Mortgage struggles in shock jump

Households report 100% jump in mortgage repayment issues

Mortgage struggles in shock jump

Eleven per cent of households with a mortgage said they had trouble meeting repayments over the four weeks to mid-October, according to a report by The Australian. That’s more than twice the proportion recorded during the peak of the COVID-19 recession in June.

The share of mortgage holders struggling to pay their loan jumped from 5% in June to 11% in October, according to the latest household COVID-19 impacts survey from the Australian Bureau of Statistics. While there have been signs of economic recovery, the transition away from government stimulus and income support has left some homeowners struggling, The Australian reported.

AMP chief economist Shane Oliver warned that problem loans could resurface as support measures expired and banks pressed borrowers who had received repayment deferrals.

“Some companies may have stopped JobKeeper payments and let workers go as they didn’t think the jobs would be coming back,” Oliver told The Australian. Government income support measures kept many households solvent while thousands of businesses were shuttered to suppress the spread of the coronavirus.

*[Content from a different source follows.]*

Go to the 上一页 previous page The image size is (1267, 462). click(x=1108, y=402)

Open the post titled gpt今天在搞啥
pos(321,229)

Prior to the first JobKeeper payments in early May, 13% of households with mortgages said they had struggled to make repayments over the previous four weeks, The Australian reported. That share fell to 5% in June as government payments backstopped household finances.

The six-month loan deferrals offered by banks began to expire in October, and payments have resumed on $150b in home and business loans, according to The Australian. Analysts, ratings agencies and banks have warned that the number of recession-related defaults will rise, but they have not issued estimates on the expected number of those defaults. However, the major banks have set aside billions of dollars for extra bad debt provisions.

“We should expect the real pain, the real losses are more likely to come in the middle of next year,” ANZ chief executive Shayne Elliott said last month. “The difficulty will be in what happens when some of those support packages get removed. Inevitably they will.”

The ABS survey also highlighted the difficulty some may have re-entering the workforce, The Australian reported. The jobless rate peaked in June and July at about 7.5% before falling to the current 6.9%. However, the ABS survey found that 10% of households reported one or more people in their household had problems finding a job in the four weeks leading up to the survey, up from 6% in June.